Environment Variables

Required

Variable Description Example
HOMESERVER_URL Matrix homeserver URL https://matrix.example.com
ACCESS_TOKEN Bot's access token syt_xxx...
STORAGE_PATH Path to bot's storage directory /app/storage

Optional

Variable Description Default
CRYPTO_STORE_PATH Path to crypto store STORAGE_PATH/encrypted
MIGRATION_DIR Directory for migration files Current directory
OLD_DEVICE_ID Device ID to delete Auto-detected
MIGRATION_PASSWORD Account password (non-interactive) -
MIGRATION_CONFIRM Confirm device deletion (non-interactive) -
FORCE_NEW_BACKUP Skip prompt when existing backup found -
RECOVERY_PHRASE Oracle recovery phrase for SSSS commands (extract-backup-key, store-backup-key-in-ssss, oracle-all) -

Commands

Step-by-Step Migration

Run these commands in order:

1. Backup (Optional but Recommended)

Create a backup of your crypto store before making any changes.

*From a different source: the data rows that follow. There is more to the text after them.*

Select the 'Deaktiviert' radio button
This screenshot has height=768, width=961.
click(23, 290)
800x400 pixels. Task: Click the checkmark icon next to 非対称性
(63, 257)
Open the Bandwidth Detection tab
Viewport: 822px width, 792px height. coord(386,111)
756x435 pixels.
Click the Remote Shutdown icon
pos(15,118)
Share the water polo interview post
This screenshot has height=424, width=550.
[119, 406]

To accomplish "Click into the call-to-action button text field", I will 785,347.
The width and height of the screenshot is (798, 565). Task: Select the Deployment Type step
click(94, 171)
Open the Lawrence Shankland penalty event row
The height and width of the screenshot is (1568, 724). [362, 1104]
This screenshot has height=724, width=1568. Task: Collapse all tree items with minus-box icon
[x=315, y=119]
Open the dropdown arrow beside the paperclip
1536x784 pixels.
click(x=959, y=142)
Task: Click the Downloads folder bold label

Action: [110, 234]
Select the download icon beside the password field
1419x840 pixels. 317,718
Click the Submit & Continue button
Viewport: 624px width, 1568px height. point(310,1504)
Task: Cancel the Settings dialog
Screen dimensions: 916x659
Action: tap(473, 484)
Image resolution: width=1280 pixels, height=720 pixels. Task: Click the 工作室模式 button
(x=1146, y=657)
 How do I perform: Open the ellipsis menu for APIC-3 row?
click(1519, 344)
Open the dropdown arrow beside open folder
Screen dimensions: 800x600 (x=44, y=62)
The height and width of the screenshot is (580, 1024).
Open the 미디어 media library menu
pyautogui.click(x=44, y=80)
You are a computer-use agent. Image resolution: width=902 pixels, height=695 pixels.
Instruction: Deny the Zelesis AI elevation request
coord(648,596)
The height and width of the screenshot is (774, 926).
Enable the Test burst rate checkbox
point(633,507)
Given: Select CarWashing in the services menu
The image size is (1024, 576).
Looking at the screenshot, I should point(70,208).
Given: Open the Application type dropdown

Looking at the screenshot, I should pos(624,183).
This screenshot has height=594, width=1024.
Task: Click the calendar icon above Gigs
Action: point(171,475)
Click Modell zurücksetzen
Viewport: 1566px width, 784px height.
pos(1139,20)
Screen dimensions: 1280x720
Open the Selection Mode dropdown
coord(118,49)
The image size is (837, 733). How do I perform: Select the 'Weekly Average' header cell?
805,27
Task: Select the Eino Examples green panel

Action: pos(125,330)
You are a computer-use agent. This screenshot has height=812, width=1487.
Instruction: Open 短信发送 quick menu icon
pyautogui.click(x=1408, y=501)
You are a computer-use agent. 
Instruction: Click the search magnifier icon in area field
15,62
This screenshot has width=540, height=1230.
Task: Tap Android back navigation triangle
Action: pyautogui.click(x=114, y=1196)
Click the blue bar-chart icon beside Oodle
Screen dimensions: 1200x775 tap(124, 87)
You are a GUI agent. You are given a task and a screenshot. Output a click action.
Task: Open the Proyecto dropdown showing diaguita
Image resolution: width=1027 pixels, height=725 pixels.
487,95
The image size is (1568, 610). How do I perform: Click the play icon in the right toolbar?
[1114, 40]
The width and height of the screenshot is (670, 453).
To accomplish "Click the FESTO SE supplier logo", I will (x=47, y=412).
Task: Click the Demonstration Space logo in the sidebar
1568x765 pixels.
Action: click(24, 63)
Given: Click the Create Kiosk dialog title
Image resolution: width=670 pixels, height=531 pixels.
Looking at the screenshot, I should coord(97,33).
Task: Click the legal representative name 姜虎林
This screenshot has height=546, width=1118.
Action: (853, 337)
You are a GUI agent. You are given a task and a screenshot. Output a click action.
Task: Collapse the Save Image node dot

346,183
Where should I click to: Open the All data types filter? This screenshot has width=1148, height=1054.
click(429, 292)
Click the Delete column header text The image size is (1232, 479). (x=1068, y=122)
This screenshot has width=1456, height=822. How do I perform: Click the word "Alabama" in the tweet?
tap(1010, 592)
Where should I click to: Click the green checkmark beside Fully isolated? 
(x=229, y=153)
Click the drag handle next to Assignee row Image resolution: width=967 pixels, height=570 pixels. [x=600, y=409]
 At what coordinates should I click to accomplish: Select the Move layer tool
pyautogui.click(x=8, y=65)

STORAGE_PATH=/app/storage \
npx @ixo/matrix-sled-migration backup

2. Extract Keys

Extract encryption keys from the Sled database. Requires Rust toolchain.

STORAGE_PATH=/app/storage \
npx @ixo/matrix-sled-migration extract

This compiles a Rust binary and extracts keys to extracted-keys.json.

Fault-Tolerant Extraction (for corrupted databases)

If extraction fails with deserialization errors (e.g., "leading sigil is incorrect"), use the Rust extractor directly with fault-tolerant mode:

cd rust-key-extractor
./target/release/sled-key-extractor \
  --sled-path $STORAGE_PATH/encrypted/matrix-sdk-crypto \
  --output extracted-keys.json \
  --skip-errors \
  --failed-output failed-sessions.json \
  --verbose

This mode skips corrupted entries and extracts as many valid keys as possible.

3. Enable Server Backup

Create a server-side key backup and generate a recovery key.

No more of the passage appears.